* START Raw data *
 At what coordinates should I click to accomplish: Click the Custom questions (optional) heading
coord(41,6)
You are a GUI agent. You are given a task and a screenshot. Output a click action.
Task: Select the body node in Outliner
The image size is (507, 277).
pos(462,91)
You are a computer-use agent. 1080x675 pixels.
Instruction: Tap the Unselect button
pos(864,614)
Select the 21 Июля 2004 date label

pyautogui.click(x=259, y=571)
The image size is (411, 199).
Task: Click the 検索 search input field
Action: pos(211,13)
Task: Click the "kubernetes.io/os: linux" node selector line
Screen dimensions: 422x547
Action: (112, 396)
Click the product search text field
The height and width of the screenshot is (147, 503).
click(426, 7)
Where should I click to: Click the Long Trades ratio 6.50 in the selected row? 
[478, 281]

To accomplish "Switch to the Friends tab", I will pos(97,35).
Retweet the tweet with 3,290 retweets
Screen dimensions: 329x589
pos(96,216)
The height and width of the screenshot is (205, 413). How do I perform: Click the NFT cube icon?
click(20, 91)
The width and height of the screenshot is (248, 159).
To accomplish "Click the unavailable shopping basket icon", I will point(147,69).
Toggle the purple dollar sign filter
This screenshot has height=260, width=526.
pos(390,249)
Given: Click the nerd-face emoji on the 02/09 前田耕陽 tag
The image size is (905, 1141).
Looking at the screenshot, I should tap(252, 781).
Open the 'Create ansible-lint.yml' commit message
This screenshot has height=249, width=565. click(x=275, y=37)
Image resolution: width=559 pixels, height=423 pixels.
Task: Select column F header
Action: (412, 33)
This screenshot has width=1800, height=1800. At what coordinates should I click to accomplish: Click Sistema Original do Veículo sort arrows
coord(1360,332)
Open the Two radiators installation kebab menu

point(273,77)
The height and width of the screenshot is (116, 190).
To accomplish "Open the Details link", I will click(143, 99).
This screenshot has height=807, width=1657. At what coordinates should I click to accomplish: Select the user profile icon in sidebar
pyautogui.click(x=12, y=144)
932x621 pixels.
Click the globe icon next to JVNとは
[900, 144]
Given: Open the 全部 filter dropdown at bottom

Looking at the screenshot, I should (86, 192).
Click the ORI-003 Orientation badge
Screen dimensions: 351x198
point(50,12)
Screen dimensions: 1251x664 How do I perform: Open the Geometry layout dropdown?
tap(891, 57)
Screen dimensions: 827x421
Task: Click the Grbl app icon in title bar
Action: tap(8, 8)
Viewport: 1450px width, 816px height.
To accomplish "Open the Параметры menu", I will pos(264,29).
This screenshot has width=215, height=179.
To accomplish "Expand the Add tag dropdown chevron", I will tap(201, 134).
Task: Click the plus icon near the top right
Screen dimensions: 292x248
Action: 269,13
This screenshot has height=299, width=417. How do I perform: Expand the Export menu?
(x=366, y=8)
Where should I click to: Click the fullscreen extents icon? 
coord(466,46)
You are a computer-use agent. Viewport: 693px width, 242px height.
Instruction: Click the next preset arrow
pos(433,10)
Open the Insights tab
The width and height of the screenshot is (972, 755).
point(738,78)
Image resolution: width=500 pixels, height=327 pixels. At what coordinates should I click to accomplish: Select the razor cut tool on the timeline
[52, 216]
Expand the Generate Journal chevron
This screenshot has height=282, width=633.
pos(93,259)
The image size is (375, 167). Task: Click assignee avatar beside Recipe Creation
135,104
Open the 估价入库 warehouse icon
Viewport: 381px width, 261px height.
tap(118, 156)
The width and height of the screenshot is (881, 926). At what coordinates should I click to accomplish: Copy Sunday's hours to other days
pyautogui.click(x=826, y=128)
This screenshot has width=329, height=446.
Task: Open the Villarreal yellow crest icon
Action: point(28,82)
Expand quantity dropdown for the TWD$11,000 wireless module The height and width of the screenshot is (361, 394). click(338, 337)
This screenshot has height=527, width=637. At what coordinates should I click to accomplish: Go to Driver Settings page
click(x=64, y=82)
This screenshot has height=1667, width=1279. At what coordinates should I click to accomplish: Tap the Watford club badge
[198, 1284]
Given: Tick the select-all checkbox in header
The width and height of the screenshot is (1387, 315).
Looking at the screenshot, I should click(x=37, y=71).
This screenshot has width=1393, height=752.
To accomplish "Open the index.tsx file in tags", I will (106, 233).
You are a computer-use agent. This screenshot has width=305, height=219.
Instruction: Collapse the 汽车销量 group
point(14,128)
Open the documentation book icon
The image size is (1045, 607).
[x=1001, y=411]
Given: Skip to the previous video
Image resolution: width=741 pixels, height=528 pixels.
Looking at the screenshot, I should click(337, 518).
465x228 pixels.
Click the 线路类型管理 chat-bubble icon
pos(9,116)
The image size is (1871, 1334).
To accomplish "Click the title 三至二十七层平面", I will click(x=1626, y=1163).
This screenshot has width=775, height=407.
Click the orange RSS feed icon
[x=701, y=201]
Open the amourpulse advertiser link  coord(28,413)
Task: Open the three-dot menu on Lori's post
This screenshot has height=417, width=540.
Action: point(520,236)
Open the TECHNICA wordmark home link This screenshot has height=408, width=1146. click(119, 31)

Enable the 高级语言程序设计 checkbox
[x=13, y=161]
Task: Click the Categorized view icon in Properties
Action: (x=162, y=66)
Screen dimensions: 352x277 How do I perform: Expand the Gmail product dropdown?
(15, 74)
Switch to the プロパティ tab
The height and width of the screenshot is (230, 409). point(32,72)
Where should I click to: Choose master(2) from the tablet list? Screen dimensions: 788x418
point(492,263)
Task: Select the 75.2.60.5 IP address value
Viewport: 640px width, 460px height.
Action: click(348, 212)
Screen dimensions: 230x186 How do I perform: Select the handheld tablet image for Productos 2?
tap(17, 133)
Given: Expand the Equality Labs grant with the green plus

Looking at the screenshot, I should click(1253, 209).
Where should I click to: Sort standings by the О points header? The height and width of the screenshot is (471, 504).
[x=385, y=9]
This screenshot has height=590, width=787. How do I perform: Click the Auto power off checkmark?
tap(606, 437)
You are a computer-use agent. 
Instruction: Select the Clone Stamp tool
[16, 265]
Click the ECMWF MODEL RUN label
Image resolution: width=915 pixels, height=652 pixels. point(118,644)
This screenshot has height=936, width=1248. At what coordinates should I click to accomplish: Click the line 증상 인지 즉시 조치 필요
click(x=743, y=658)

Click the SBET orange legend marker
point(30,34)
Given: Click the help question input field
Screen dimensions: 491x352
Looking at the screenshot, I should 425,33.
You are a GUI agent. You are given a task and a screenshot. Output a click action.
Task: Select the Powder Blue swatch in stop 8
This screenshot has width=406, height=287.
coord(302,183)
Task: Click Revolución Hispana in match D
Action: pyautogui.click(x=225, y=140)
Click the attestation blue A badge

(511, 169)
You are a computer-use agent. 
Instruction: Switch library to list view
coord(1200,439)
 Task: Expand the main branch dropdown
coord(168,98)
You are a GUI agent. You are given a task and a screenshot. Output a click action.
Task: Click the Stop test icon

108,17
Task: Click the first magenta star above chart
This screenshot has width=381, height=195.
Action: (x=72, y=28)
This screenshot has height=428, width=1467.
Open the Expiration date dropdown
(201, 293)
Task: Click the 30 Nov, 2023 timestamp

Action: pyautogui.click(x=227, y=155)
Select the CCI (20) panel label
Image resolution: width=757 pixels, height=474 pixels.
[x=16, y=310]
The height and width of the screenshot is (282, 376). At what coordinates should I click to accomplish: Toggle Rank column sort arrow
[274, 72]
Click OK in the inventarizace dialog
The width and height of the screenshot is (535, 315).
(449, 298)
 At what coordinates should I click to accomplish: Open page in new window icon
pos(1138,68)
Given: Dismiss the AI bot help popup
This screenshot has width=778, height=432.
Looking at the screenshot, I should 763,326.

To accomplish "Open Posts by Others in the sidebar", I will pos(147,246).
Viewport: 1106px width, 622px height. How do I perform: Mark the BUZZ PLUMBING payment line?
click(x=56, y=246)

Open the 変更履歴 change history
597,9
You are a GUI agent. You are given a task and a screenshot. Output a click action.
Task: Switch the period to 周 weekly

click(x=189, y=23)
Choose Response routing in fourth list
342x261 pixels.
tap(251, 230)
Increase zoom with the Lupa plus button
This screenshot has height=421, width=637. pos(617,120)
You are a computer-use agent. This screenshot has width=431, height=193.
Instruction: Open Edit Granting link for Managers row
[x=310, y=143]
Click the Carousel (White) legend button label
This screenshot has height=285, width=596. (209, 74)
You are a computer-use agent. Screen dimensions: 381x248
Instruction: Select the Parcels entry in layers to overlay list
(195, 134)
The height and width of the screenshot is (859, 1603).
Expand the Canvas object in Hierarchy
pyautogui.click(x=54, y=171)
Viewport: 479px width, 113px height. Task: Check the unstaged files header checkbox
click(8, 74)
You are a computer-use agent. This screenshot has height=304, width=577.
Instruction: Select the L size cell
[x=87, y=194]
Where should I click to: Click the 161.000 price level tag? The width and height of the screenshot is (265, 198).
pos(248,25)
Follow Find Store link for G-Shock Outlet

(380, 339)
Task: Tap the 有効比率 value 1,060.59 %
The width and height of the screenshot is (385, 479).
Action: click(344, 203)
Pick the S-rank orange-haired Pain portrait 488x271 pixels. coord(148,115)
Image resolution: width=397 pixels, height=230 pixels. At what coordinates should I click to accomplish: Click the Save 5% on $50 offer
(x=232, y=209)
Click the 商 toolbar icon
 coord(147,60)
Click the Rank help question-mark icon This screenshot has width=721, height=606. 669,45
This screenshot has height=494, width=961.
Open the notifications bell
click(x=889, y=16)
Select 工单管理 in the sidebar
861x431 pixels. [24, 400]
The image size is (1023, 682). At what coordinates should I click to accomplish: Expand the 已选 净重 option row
* END Raw data *
- What you are asked to do
Render the lines between the line containing "This screenshot has width=215, height=179." and the line containing "pos(93,259)", inclusive, as a JSON list of strings with one string per line and blank lines omitted.

- Task solution
[
  "This screenshot has width=215, height=179.",
  "To accomplish \"Expand the Add tag dropdown chevron\", I will tap(201, 134).",
  "Task: Click the plus icon near the top right",
  "Screen dimensions: 292x248",
  "Action: 269,13",
  "This screenshot has height=299, width=417. How do I perform: Expand the Export menu?",
  "(x=366, y=8)",
  "Where should I click to: Click the fullscreen extents icon? ",
  "coord(466,46)",
  "You are a computer-use agent. Viewport: 693px width, 242px height.",
  "Instruction: Click the next preset arrow",
  "pos(433,10)",
  "Open the Insights tab",
  "The width and height of the screenshot is (972, 755).",
  "point(738,78)",
  "Image resolution: width=500 pixels, height=327 pixels. At what coordinates should I click to accomplish: Select the razor cut tool on the timeline",
  "[52, 216]",
  "Expand the Generate Journal chevron",
  "This screenshot has height=282, width=633.",
  "pos(93,259)"
]